TV Review: Cobra Kai Returns With Bigger Daddy Issues

Cobra Kai has to be one of the most consistently good shows I have ever seen, and that has been to the surprise of many. Thinking a Karate Kid reboot would be good, let alone on its 4th season, felt random and even impossible. Yet, if there is one thing Season 4 confirms about Cobra, Kai it is that Life is your sensei, and you better stay humble or her lessons will get tougher. 

Watching Johnny (William Zabka) further dive into paternal existentialism has been fun for these last few seasons, but this go-around got pretty sentimental thanks, oddly enough, to the addition of Terry Silver (Thomas Ian Griffith). If there is one recurring theme, that gets notched up in Season 4, it is the idea of fathers not knowing how to love their kids better or, at the very least, teach them how to love themselves. Terry, in some ways, becomes a brilliant juxtaposition to Johnny as the “two sons” of John Kreese (Martin Kove). Both were doing well without him, but Kreese has a way of getting back into someone’s life and upending it. Yet, this season, you see him pine for Johnny like the latter does Robby (Tanner Buchanan), and the result is a surprising softness to Kreese that, in some ways, made me see a ideological  common-ground he shares with Daniel Larusso (Ralph Macchio):  the belief that tough love is a compassionate choice. 

Yes, I find Daniel a tough-lover. For all he preaches about peace and the Miyagi-do way, his union with Johnny and his students, to form a “super dojo,” reveals how rigid he can be in his perspective of right and wrong. For me, if you are not open to other, new things but still try to be kind… well…. you kind of fall into a “tough love” trap; believing that only your way is the best way to make people better. That mentality amplifies Kreese’s genuine hurt that Johnny could not see his “love,” and pushes Sam (Mary Mouser) and Anthony (Griffin Santopietro) to rebel from their dear dad. Yes, the son of Danny is back, and has one of the better storylines of this season because of how much more he is like Johnny. Ugh! This show really knows how to make Johnny and Daniel Endgame! 

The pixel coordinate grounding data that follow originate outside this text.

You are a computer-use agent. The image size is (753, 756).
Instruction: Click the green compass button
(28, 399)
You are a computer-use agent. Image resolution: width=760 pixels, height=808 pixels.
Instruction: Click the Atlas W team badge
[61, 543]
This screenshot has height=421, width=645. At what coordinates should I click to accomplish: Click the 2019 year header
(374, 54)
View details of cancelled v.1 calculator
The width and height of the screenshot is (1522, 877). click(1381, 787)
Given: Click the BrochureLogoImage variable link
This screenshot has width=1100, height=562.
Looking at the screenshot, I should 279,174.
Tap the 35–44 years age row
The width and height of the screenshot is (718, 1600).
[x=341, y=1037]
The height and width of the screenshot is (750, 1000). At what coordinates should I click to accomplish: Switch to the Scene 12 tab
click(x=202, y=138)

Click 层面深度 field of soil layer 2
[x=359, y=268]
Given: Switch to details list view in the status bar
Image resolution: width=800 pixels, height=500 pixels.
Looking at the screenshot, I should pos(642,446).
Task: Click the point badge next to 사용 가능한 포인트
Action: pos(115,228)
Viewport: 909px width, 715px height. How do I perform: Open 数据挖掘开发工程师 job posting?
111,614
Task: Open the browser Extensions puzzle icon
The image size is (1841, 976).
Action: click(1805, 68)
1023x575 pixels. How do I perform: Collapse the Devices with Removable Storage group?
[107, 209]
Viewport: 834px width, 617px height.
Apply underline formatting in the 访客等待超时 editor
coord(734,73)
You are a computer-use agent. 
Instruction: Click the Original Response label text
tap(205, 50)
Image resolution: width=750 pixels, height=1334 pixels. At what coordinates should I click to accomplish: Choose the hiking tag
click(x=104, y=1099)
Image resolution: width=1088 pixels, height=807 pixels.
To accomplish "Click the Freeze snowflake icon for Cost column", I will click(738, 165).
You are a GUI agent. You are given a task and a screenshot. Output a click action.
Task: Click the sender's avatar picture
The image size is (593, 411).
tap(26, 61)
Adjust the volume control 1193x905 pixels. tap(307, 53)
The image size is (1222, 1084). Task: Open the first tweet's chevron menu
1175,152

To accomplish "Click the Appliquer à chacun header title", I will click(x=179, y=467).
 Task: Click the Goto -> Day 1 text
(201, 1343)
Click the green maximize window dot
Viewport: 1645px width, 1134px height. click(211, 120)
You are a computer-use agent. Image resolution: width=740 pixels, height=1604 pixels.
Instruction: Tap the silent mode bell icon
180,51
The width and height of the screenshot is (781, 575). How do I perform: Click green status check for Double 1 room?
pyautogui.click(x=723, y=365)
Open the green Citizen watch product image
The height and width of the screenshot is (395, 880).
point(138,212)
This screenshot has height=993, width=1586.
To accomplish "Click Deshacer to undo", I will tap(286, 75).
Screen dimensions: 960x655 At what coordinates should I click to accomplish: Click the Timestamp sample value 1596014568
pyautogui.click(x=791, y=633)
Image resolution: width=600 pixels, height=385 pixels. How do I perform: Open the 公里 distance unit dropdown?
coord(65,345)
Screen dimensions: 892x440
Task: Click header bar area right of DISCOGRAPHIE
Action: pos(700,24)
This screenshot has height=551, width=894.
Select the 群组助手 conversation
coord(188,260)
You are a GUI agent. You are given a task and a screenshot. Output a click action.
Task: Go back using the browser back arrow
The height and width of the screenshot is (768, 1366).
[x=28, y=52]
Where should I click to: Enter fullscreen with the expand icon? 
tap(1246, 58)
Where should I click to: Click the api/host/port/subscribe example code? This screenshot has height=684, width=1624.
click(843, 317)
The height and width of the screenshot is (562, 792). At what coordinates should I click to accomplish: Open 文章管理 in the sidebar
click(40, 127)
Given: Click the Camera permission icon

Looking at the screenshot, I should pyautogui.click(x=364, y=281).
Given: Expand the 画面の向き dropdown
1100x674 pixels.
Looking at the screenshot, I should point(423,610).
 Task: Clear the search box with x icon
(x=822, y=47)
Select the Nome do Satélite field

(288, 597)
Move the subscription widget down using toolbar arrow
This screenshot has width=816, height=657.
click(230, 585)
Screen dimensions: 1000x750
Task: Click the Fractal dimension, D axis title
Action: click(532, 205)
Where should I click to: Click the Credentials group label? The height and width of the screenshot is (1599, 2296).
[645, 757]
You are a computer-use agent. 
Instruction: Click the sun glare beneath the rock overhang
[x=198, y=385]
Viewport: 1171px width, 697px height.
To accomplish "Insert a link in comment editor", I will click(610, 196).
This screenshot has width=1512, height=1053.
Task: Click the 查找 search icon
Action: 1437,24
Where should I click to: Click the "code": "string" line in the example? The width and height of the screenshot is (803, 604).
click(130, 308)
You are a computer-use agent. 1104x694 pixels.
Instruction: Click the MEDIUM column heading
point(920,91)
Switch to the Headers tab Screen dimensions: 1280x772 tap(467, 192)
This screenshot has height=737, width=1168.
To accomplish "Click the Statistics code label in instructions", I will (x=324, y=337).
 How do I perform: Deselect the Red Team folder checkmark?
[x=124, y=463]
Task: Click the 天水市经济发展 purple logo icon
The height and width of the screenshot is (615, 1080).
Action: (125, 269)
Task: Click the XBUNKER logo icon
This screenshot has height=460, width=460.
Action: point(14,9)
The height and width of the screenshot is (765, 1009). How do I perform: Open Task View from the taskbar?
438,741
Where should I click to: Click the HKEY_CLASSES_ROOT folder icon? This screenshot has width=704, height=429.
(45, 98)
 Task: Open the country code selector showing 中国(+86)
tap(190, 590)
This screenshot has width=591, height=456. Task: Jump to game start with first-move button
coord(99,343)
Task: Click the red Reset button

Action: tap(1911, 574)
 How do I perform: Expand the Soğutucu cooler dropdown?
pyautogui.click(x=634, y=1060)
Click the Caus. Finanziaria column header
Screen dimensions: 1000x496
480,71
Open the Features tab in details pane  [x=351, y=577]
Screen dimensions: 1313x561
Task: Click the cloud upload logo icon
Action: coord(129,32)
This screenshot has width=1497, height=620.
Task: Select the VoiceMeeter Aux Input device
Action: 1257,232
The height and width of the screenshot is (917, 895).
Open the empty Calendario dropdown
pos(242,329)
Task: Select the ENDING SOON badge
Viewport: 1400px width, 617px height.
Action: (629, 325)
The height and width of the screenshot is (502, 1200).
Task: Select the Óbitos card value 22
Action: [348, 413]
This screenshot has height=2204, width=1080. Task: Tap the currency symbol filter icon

One thing I loved about this season was the times Johnny and Daniel actually got along to reveal they need each other. They have a “ying-yang” quality to their dynamic that makes for a really good friendship and pushes both to grow in how they analyze life as either on defense or offense. While both worry for Robby, I was happy to see Buchanan get separated from both parties to witness his character grow, along with Tory (Peyton List) and Hawk (Jacob Bertrand). This “Big 3” have kind of been the charming, annoying “rage teenagers” that we both love and encourage, while also wanting to shake into better life choices. Yet, that is the odd point Season 4 makes; it is, at times, the pressure our parents put on us to make their version of “better choices” that pushes us to make our own version of bad ones. 

While I cannot truly argue with the idea that parents know better, I will say do not always know how to get better. In essence, it is always easier to see car about to crash into a wall when you are a bystander watching from the outside, but that does not, necessarily, make you a better driver. You watching someone crash does not mean you know how to avoid your own walls, and that fracturing, fragile truth pulses through a surprisingly sentimental season. which confronts how “parenting” truly is a rough endeavor. Still, if there is one character that always shines and steals my emotional heart it is Xolo Maridueña’s Miguel. 

I cap Season 4’s theme on “how to father” with Maridueña giving one of the best performances of the show and having one of the most heartbreaking scenes I have ever seen on it. UGH! I just wanted to hug Miguel, and call Netflix to understand how this actor does not have a film with them on deck when he is the fan-fave. Miguel’s general sweetness and sincere loyalty to Johnny is like a bright light this season that gets crushed as he realizes: Johnny is not his dad. He may be LIKE a father, and is dating his mom, but he is not his dad. Seeing Miguel’s optimism go from joy to pure, depressing identity crisis was so intriguing, in part, because it solidifies that whether you are as bad Kreese or a “goody goody” like Daniel, how you relate to love, especially parentally, can affect how you relate to yourself. Cobra Kai comes out December 31 on Netflix.